Children of the Mountain – A review

Children of the Mountain – A review
25 Feb 2017


When Essuman, played by  Rukiyat Masud ,  gives birth to a baby boy with multiple disabilities, everyone in the community tells her that her that the child is not human, is a demonic spirit, her womb is poisoned and she is cursed for her sins. Even the father denies the child is his and refuses to acknowledge that the child is human. The baby’s paternal grandmother demands that Essuman get rid of the child so it will not suffer and bring shame to their family. We watch Essuman, a hard working young woman go from being joyful towards the end of her pregnancy to being a broken mother who even attempts to abandon her newborn baby.

Children of the MountainHer best friend, Asantewaa, played by Akofa Edjeani Asiedu, is her ride-or-die throughout the film! I was so grateful to writer/director Priscilla Anany for portraying this friendship in Children of the Mountain. This is the most powerful friendship I have seen on screen between two women in forever. It was heartwarming to see the sacrifices that Asantewaa made for Essuman when it would have been far easier to walk away from Essuman and her special needs baby. Their sisterhood alone makes the film worth watching.
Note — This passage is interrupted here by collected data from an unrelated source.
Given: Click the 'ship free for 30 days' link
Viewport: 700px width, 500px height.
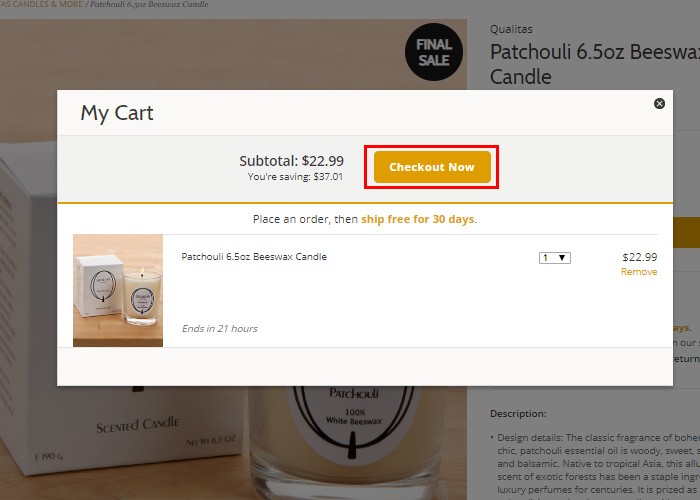Looking at the screenshot, I should pos(418,219).
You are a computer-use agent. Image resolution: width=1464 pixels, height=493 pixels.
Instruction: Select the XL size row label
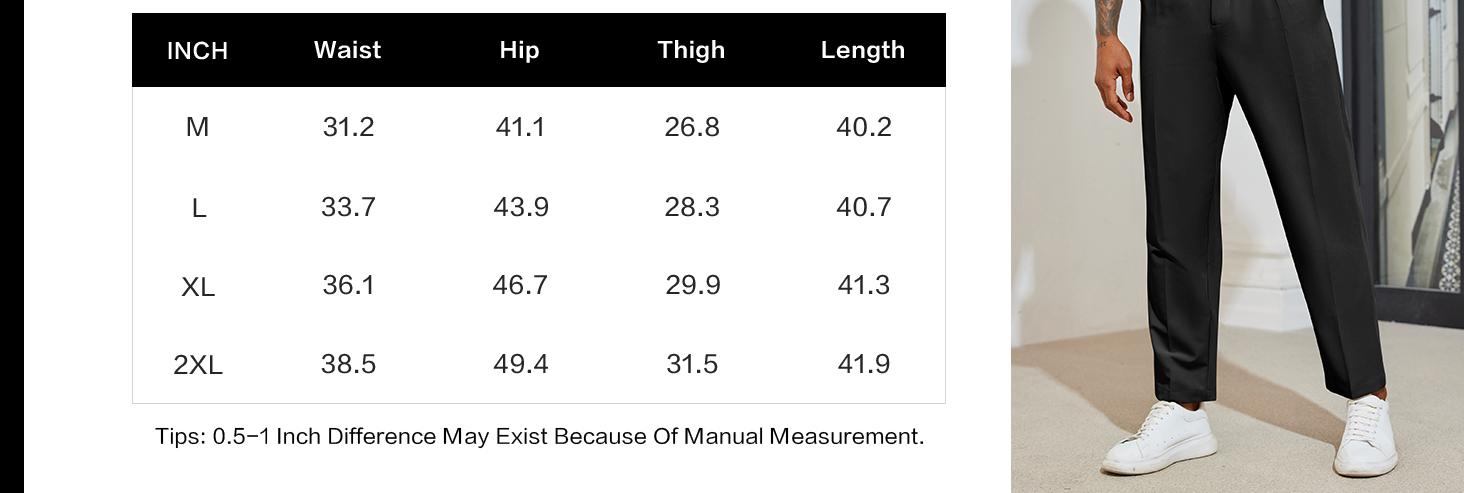pos(198,287)
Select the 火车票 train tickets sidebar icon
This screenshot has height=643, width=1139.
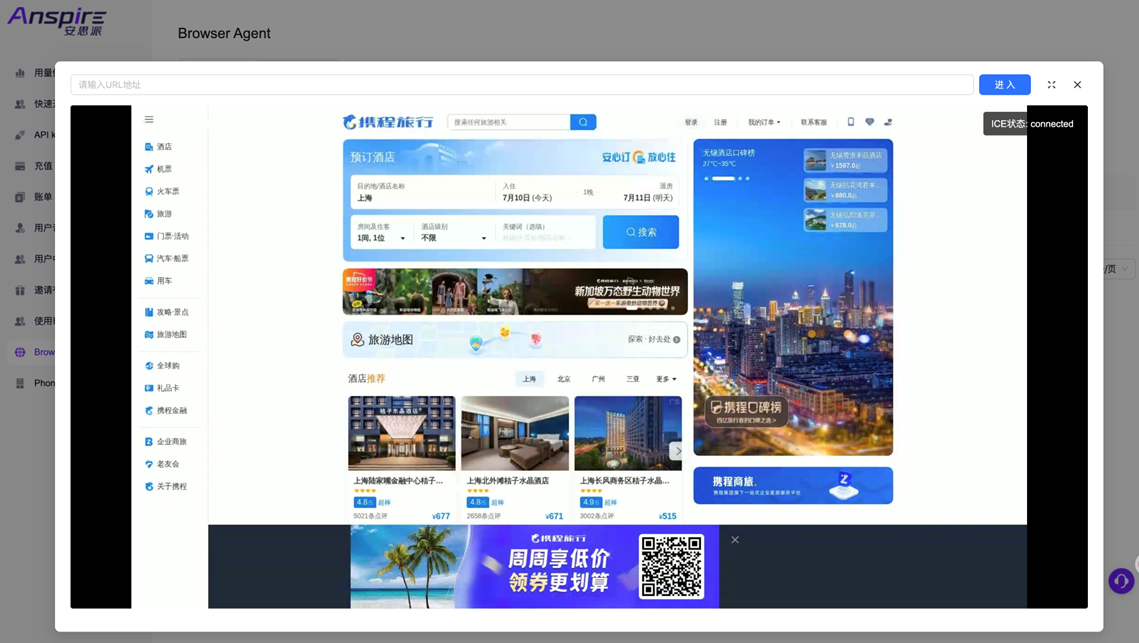tap(149, 191)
Children of the MountainAlas, their friendship was not the only thing that made me fall in love with this film. The commentary about the burden women are forced to bear for things that are out of our control is the underlying theme in this film. Though Nuku, Essuman’s baby boy, was born with disabilities, we get the sense that Essuman’s life would have still been difficult even if the child was born perfectly normal. However, having a child with a disability not only made her life exponentially more difficult, it also made her undesirable to everyone in the community.

The film highlights a very real problem… the lack of access to good healthcare for children like Nuku. Because Essuman did not have the money for Nuku’s a critical surgery, Essuman searched for cure on her own. Spending way more money than she could afford, Essuman sought out cures from so-called medicine men, religious figures and traditional healers. All we see through this process was straws being added to the back of the proverbial camel.

Children of the MountainAnany’s inclusion of the Christian preacher for me was very essential. She brought a global problem to the forefront. Essuman traveled a long distance to seek the assistance of a pastor who promised her that he was holy enough to cure her son. And in the end, he only victimized Essuman without repercussion. This is symbolic of the history that the African continent as a whole has experienced with many outside religions that have promised great and mighty things, but have victimized the people without facing any repercussions.  Although Essuman showed no visible signs of defeat after the incident with the preacher, we do feel her sense of weary desperation increasing.

Children of the MountainAnany has a love affair with Ghana in Children of the Mountain. The brilliant colors of the Ankara fabrics we see in virtually every scene give us a strange sense of optimism. We get to see so much of the landscape, from the crowded city of Accra, to the lush foliage of the countryside. The soothing river which serves as a form of life, healing and death simultaneously plays a vital role in this film. These river scenes are shot so artistically that I checked to see if my clothes were actually wet while watching.

Children of the MountainThe river also represents love as this is where she first sees the man that brings a pivotal change to our hearts. Gyamfi, played by Agbeko Mortty, brings a very different flavor and temperament to the story.  I absolutely loved this character and the compassion he exhibits. There is a scene towards the end that caught me off guard in the worst way. It made me break into tears and lose a significant amount of my street cred. I did not expect this film to make me have that reaction, but it did. This is just another charming dimension of a film that was introduced as somewhat cold and heartless like the so many of its characters.

One of the things that I believe viewers will take away from this film is education. This film is old verses new and tradition verses science. It would be easy to deem the people of Ghana/Africa as backward and superstitious, but it was the medical community of Ghana that offered her the most comprehensive treatment options. Another message we take away is the peril women and their children experience at the hands of poverty. And though I sucked my teeth multiple times at the sight of Edjah, the child’s worthless father, I was all smiles when Essuman met the man that she dared not even dream of. He was what she needed when she least expected it. Children of the Mountain is certainly not the stereotypical film that shows all black men in a bad light. Gyamfi was in fact the man of my dreams. LOL.

Children of the Mountain is a film about a strong woman who walked to the end of the earth to help her child. But she is a real woman. As like all other real things, Essuman is not unbreakable. This is a film that begs our compassion as we experience this journey with a woman that is too much of a representative of women and mothers worldwide as we fight existing oppressive norms in virtually every society.